Wednesday, November 22, 2017

Eco-destruction? Narmada's natural flow down to what it was 10 years go, farm lands go saline, fish catch down

Aliyabet
By Our Representative
The Gujarat government closing down all the 30 gates on the the Sardar Sarovar Narmada dam in June this year may have "helped" raise the water level to the full reservoir level, 138.68 metres, swelling the dam’s live storage from 1.27 million acre feet (MAF) to 4.73 MAF. However, this has allegedly led to a major ecological destruction downstream of the river, 150 km away, on the river mouth, on the Gulf of Khambhat.
Says South Gujarat's well-known environmentalist MSH Sheikh, who heads the Brackish Water Research Centre, Surat, the flow in the river, despite increase in the dam's capacity, has actually gone down to what it was 10 years ago. He has told Counterview, "It was decided to release 600 cusecs (cubic feet per seconds) of environmental flow by dam authorities without considering the effects on downstream at the time of planning the dam."
Pointing out that even this 600 cusecs of water is only being released "on paper", Sheikh says, "A recent National Green Tribunal (NGT) order said that 25% of river flow should be considered as ecological flow for downstream area", adding, the main reason behind this is the dam authorities' belief that "the release in the downstream is wastage of the fresh water; they have no value for the 150 km of Narmada river downstream from the dam."
He notes, "Narmada is the biggest west flowing river which had the continuous freshwater flow necessary for fish breeding throughout the year. The flow has come down drastically. The fresh water flow is confined to merely 20 meters of the riverbed at Chandod in the downstream of the dam, though the width used to be 250-300 metres before the dam was constructed."
Another major ecological consequence of the "non-release of the fresh water", says Sheikh, has been "tidal water intrusion much deeper than before", insisting, "The salt water is affecting farmers. Farmers on the river bank cannot take the river water for agriculture as it has no dilution of freshwater. Tidal effects are depositing silt in the mouth of the river from Bharuch to Dahej, creating the various mud islands."
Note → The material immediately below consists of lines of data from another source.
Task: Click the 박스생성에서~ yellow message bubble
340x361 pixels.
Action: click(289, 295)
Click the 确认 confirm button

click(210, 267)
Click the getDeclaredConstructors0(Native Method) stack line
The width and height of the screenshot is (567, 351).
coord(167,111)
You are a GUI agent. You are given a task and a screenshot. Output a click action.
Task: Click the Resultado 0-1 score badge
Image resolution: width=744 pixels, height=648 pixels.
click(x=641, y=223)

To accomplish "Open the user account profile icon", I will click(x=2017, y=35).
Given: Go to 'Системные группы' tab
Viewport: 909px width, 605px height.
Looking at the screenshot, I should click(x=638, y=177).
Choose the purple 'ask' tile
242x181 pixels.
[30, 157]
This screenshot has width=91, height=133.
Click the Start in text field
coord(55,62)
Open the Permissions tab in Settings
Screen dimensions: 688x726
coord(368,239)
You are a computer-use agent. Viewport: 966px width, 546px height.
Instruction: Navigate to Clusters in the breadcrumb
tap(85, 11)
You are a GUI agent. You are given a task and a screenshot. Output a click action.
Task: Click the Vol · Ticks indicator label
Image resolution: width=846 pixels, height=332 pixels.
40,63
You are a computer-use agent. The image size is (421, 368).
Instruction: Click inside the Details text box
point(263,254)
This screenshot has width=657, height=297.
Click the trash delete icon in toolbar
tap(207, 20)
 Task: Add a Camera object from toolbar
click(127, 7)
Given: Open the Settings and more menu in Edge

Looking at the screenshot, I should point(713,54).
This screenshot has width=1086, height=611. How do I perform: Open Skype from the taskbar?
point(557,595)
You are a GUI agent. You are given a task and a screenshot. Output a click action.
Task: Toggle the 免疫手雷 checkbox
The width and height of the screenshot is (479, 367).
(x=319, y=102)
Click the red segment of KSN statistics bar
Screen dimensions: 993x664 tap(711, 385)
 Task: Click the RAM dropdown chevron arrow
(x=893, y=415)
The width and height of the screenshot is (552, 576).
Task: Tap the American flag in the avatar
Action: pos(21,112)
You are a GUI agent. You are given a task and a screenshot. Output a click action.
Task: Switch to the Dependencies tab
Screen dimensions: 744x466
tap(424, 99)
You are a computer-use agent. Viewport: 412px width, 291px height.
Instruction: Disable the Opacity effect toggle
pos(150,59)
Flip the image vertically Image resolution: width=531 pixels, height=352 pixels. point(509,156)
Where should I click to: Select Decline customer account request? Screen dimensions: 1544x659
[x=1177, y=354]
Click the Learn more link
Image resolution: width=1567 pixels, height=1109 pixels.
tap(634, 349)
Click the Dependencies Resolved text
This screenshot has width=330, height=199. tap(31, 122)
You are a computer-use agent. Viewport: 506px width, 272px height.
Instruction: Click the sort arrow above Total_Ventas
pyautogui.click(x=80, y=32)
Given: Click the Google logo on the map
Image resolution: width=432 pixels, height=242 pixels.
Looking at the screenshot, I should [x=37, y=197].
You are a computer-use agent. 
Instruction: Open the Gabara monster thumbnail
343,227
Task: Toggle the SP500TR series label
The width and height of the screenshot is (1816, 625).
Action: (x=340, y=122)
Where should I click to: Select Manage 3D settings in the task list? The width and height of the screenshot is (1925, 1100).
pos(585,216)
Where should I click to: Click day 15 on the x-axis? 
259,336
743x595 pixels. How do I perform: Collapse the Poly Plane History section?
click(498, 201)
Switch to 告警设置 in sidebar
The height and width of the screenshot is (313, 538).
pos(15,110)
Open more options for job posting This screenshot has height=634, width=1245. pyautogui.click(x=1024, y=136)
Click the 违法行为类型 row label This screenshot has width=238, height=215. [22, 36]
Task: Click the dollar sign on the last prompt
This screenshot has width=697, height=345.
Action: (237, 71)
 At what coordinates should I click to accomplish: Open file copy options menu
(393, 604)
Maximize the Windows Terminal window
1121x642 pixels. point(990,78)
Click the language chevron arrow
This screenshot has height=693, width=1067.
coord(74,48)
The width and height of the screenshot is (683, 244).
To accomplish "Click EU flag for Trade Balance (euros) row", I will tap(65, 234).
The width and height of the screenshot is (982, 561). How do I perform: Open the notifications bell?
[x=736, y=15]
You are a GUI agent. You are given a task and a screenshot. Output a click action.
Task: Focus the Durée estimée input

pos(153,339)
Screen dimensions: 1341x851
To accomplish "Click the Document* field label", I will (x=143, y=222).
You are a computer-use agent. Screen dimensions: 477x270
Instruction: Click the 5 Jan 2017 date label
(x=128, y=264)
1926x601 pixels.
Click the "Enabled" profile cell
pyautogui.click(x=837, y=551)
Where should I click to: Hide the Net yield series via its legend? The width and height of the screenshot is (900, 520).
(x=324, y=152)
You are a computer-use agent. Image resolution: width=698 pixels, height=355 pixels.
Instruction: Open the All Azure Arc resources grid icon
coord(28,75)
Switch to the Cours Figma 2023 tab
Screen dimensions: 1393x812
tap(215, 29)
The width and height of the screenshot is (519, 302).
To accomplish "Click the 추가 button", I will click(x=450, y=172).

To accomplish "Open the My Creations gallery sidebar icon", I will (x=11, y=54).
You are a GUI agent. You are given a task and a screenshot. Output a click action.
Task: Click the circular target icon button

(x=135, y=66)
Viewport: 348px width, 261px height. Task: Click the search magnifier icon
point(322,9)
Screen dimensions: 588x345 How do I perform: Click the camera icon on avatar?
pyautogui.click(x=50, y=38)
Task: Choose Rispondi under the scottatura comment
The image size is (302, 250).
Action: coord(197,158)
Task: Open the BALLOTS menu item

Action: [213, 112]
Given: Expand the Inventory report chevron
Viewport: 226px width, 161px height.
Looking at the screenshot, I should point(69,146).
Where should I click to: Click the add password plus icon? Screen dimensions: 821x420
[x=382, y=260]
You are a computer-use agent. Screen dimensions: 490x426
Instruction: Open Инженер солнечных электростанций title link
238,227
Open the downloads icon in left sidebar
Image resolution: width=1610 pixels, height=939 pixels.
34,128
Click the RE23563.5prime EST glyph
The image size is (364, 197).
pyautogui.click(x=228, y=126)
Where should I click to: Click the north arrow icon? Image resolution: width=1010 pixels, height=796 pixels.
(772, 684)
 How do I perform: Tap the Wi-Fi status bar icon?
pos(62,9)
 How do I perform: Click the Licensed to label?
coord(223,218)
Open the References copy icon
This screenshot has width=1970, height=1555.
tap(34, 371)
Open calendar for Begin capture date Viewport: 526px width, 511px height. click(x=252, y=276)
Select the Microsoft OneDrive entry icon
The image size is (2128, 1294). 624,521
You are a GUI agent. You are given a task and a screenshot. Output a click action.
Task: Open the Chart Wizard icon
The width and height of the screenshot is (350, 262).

Pointing out that "the morphology of the river and riverbed is totally changed due to the decrease of river flow", Sheikh says, "There was a delta of river Narmada when the Sardar Sarovar dam was not constructed, which was called Aliyabet, having lush green 'aal' grass. The villagers of the northern and southern portion of the river were grazing animals on it. After the construction of dam and non-release of adequate water, the delta has disappeared."
"The southern portion of the delta has merged with the land and created a desert", Sheikh says, adding, "Decrease in the river water level has made the entire estuary very shallow. The fishermen are not having adequate depth in the estuarine mouth. Uneven topography has permanently changed the river estuary and delta."
According to Sheikh, "The fishermen who were fishing before the dam was constructed from Hansot to Kantiyajal in 20 km stretch in southern portion of the delta do not have the river any more, as it has merged in land and become desert. The Pagadiya fishermen have to go tens of km away from their native village for fishing."
Meanwhile, in order to come to grips with the ecological destruction because of the reduced release of water from the dam, the state government has proposed Bhadbhut barrage on the mouth of the river. Sheikh says, "Fishermen are opposing the barrage as they are now fishing in the flowing river during the tidal water in the river and the estuary."
He adds, "The closer of the estuary at Bhadbhut will shorten their fishing ground and breeding ground of Hilsa fish, which is one of the major fish species in Narmada river and estuary. All movement of the water flow will stop, which will result in stopping of breeding of the species, which requires brackish water area where the salinity varies."